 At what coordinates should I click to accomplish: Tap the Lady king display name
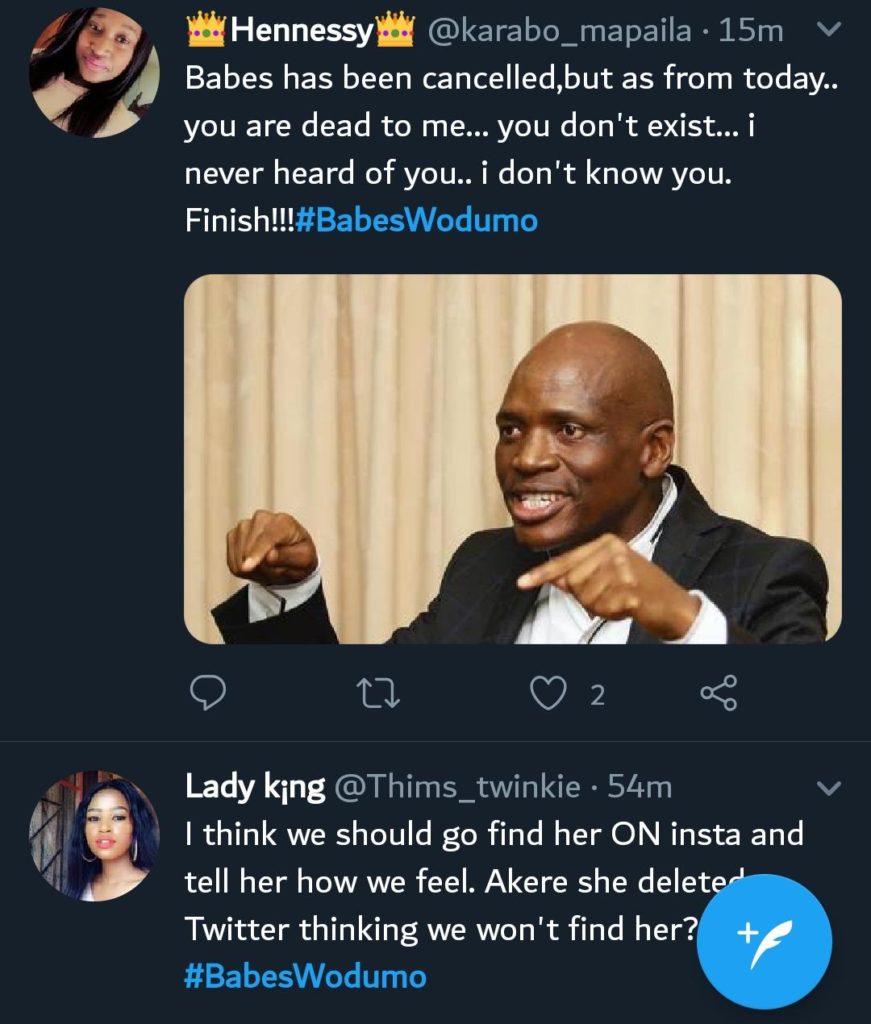[255, 788]
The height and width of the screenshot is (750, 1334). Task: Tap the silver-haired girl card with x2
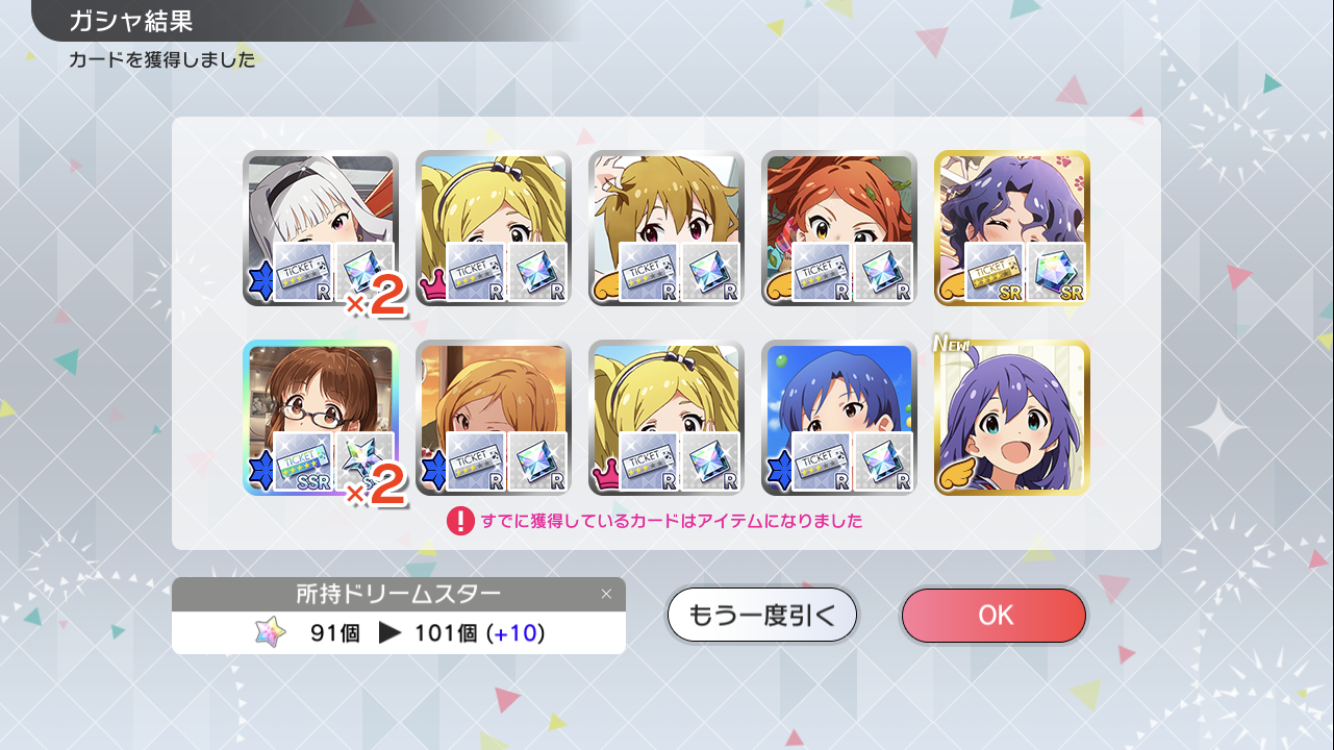(x=320, y=228)
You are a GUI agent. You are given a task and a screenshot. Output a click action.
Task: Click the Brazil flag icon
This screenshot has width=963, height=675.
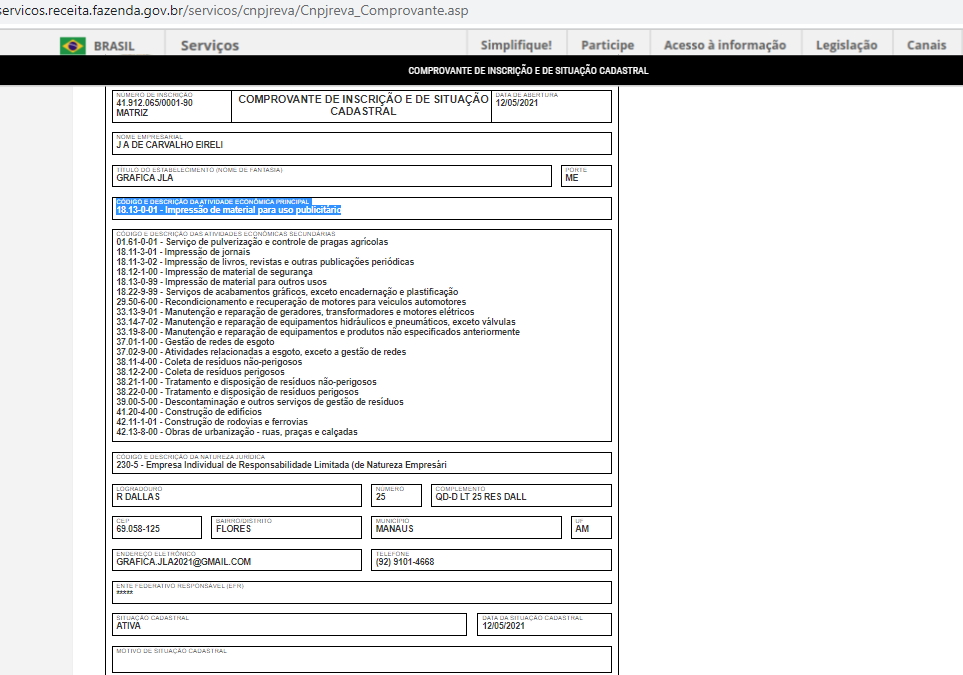coord(72,45)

----

What you output should match the records line for line, minus the pictures.

# [OUTPUT FOR THIS EXERCISE]
 At what coordinates should I click to accomplish: Tap the Lady king display name
[255, 788]
The height and width of the screenshot is (750, 1334). Task: Tap the silver-haired girl card with x2
(x=320, y=228)
You are a GUI agent. You are given a task and a screenshot. Output a click action.
Task: Click the Brazil flag icon
This screenshot has width=963, height=675.
coord(72,45)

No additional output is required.